* Ensemble de consignes
A. D'après le texte sur les élections au Gabon, depuis combien de temps les profanations de tombes au cimetière de Mindoubé sont-elles monnaie courante à Libreville ?
B. Rédigez la suite du texte sur les élections au Gabon, à partir de sa dernière phrase.

* Texte source
——

Les élections politiques organisées au Gabon
représentent une étape importante dans la gestion de l'appareil
d'État. C'est également une période où le pays
semble entrer dans une sorte de « coma » ; affectant par la suite le
fonctionnement de l'administration et du service public. C'est le temps des
différentes stratégies électorales mises en place par les
entrepreneurs politiques. C'est alors le temps des déplacements massifs
des électeurs, du clientélisme électoral ; ou encore, pour
d'autres, c'est le recours aux pratiques fétichistes ou pratiques
sorcellaires telles les attaques mystiques, les kidnappings d'enfants, avec non
seulement les mutilations de leurs corps tout comme ceux des jeunes femmes et
des émasculations des hommes. Plus important, est l'objet de ce
mémoire : ce sont les profanations des tombes censées assurer les
succès électoraux des hommes politiques qui y ont recours.
En effet, les profanations des tombes,
particulièrement au cimetière de Mindoubé sont monnaie
courante à Libreville depuis au moins 4 ans. C'est un
phénomène qui tend à prendre de l'ampleur sans que les
pouvoirs publics puissent réagir. Pour le sociologue, les profanations
des tombes constituent le point de départ d'une investigation qui va le
conduire vers l'explication ou d'un tel phénomène qui lie
fétichisme et pouvoir au Gabon.
« Ainsi le problème sociologique n'est pas tant
de savoir pourquoi les choses "ne vont pas bien" selon le point de vue des
autorités [...] mais bien comment le système entier fonctionne
d'abord, quelles sont ses fondations et comment il est maintenu ensemble
».1 Dans le même ordre d'idée, «
l'explication sociologique consiste exclusivement à établir des
rapports de causalité, qu'il s'agisse de rattacher un
phénomène à sa causalité, ou, au contraire, une
cause à ses effets utiles. »2
1 P.L. BERGER, Invitation to sociology, Pelican Books,
Harmondsworth, 1977, pp.49-50 cité par Claude JAVEAU in
Leçons de Sociologie, 2ème tirage, Paris,
Armand Colin, 2001, p.82.

——

* Liste fournie
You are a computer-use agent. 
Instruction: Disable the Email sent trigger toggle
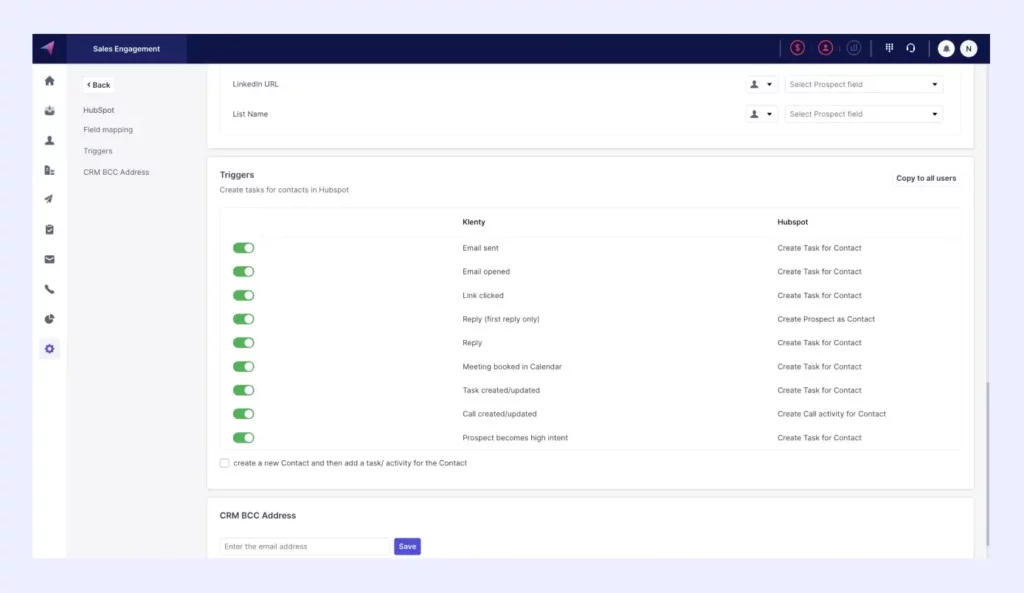tap(243, 247)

——

* Réponses par consigne
A. Depuis au moins 4 ans.

B.
2 Emile DURKHEIM, Les règles de la méthode
sociologique, 11ème édition, Paris, Puf/Quadrige,
2002, p.124.
Davantage, « quand on entreprend d'expliquer un
phénomène social, il faut rechercher séparément la
cause efficiente qui le produit et la fonction qu'il remplit
».3
En résumé, « le travail de la sociologie
consiste à aller au-delà de l'apparence, des mouvements, des
catégories de la pratique, du bon sens, pour retrouver non pas des
principes ou des valeurs et pas davantage des réalités
matérielles, [...] mais l'action de la société sur
elle-même et les relations sociales définies par les
différents types d'action ».4 Il faut rappeler que les
actes de fétichisme et de sorcellerie persistent au Gabon depuis
près d'une décennie sans que l'État ne réagisse
réellement. A en croire le Code de procédure
pénal5 en vigueur au Gabon, « quiconque aura
profané ou mutilé un cadavre, même non inhumé sera
puni d'un emprisonnement de trois mois à un an et d'une amende de 24.000
à 120.000 fcfa. D'autant plus que dégrader tout tombeau et/ou ses
ornements (croix, couronnes, dalle, etc.) constitue un délit qui peut
rendre un individu coupable de violation de tombeaux ou de sépultures
(qui) sera puni d'un emprisonnement de trois mois à un an et d'une
amende de 24.000 à 120.000 fcfa ».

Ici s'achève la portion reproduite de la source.